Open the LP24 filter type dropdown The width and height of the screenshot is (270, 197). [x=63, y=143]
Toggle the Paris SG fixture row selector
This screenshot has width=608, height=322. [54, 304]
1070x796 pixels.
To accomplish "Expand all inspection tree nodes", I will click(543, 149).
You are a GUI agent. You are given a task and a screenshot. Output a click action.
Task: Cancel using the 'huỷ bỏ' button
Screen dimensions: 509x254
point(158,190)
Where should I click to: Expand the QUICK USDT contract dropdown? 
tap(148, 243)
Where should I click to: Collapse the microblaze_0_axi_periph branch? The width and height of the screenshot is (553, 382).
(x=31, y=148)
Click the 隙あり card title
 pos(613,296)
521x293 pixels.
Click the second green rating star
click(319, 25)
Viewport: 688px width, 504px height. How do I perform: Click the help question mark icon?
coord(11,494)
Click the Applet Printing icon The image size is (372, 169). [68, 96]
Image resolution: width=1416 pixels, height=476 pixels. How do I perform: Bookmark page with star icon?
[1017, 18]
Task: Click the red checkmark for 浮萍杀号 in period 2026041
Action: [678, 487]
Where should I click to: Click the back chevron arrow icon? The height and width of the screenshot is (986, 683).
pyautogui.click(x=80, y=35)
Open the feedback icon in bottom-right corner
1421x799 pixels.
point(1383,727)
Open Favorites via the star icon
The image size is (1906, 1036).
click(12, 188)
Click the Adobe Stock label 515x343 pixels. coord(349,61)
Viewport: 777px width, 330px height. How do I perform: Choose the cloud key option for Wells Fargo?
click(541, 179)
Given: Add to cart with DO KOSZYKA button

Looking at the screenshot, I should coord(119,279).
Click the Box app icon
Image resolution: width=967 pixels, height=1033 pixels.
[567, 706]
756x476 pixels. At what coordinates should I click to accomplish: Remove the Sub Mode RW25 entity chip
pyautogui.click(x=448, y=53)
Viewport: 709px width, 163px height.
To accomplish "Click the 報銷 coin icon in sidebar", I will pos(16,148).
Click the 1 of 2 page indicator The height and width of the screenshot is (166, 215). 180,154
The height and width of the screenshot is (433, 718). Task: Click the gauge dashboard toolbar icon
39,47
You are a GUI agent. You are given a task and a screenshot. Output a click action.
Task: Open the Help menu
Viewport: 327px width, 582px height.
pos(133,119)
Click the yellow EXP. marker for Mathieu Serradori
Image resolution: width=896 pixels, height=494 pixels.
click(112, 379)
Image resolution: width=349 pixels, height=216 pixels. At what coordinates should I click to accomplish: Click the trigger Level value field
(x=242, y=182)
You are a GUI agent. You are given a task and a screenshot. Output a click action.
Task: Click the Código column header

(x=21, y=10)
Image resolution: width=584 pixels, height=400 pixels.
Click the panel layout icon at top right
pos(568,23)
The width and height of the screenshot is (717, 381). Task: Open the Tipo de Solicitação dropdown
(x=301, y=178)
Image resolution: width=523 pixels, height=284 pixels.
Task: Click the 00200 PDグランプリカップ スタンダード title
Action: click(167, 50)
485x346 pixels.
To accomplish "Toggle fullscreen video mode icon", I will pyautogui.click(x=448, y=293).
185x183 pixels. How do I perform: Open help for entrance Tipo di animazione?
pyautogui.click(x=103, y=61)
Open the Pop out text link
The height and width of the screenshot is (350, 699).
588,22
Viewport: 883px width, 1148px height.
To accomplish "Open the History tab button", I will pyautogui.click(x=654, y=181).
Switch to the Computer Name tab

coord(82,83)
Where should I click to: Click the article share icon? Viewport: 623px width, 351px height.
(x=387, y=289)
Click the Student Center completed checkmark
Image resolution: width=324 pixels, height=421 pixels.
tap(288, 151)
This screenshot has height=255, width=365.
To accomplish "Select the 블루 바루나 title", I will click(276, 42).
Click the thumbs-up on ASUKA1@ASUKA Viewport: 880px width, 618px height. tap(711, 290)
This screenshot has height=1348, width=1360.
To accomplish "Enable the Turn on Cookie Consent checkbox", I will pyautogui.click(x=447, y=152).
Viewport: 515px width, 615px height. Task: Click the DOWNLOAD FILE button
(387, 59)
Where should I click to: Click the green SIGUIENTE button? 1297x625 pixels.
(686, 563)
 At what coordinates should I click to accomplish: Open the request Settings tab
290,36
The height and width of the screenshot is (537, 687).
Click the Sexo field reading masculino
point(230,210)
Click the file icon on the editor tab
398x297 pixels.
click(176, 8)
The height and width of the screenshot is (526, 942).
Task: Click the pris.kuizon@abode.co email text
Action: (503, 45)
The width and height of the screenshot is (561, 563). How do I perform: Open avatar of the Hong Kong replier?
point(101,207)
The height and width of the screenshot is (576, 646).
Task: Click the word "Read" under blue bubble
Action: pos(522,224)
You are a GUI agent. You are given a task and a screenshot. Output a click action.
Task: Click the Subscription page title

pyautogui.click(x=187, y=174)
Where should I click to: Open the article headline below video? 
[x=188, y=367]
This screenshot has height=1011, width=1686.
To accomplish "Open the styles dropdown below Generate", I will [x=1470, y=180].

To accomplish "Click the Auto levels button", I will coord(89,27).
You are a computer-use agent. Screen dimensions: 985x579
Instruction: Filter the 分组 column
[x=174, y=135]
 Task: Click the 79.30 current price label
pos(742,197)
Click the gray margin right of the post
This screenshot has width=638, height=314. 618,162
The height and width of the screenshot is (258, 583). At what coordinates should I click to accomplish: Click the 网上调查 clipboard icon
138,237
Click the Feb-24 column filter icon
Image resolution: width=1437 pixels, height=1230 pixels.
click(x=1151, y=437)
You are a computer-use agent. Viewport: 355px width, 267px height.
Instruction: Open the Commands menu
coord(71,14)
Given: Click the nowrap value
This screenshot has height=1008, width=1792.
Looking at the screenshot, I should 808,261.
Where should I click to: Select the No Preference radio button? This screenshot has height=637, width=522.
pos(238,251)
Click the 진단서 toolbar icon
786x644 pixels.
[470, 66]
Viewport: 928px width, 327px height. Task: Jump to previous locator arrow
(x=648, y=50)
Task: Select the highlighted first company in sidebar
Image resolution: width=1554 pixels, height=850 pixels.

------------------------------------

• [Your task]: Please reproduce the records from the line with "The height and width of the screenshot is (433, 718)." up to and including the line with "tap(288, 151)", unchanged.

• [Complete answer]:
The height and width of the screenshot is (433, 718). Task: Click the gauge dashboard toolbar icon
39,47
You are a GUI agent. You are given a task and a screenshot. Output a click action.
Task: Open the Help menu
Viewport: 327px width, 582px height.
pos(133,119)
Click the yellow EXP. marker for Mathieu Serradori
Image resolution: width=896 pixels, height=494 pixels.
click(112, 379)
Image resolution: width=349 pixels, height=216 pixels. At what coordinates should I click to accomplish: Click the trigger Level value field
(x=242, y=182)
You are a GUI agent. You are given a task and a screenshot. Output a click action.
Task: Click the Código column header

(x=21, y=10)
Image resolution: width=584 pixels, height=400 pixels.
Click the panel layout icon at top right
pos(568,23)
The width and height of the screenshot is (717, 381). Task: Open the Tipo de Solicitação dropdown
(x=301, y=178)
Image resolution: width=523 pixels, height=284 pixels.
Task: Click the 00200 PDグランプリカップ スタンダード title
Action: click(167, 50)
485x346 pixels.
To accomplish "Toggle fullscreen video mode icon", I will pyautogui.click(x=448, y=293).
185x183 pixels. How do I perform: Open help for entrance Tipo di animazione?
pyautogui.click(x=103, y=61)
Open the Pop out text link
The height and width of the screenshot is (350, 699).
588,22
Viewport: 883px width, 1148px height.
To accomplish "Open the History tab button", I will pyautogui.click(x=654, y=181).
Switch to the Computer Name tab

coord(82,83)
Where should I click to: Click the article share icon? Viewport: 623px width, 351px height.
(x=387, y=289)
Click the Student Center completed checkmark
Image resolution: width=324 pixels, height=421 pixels.
tap(288, 151)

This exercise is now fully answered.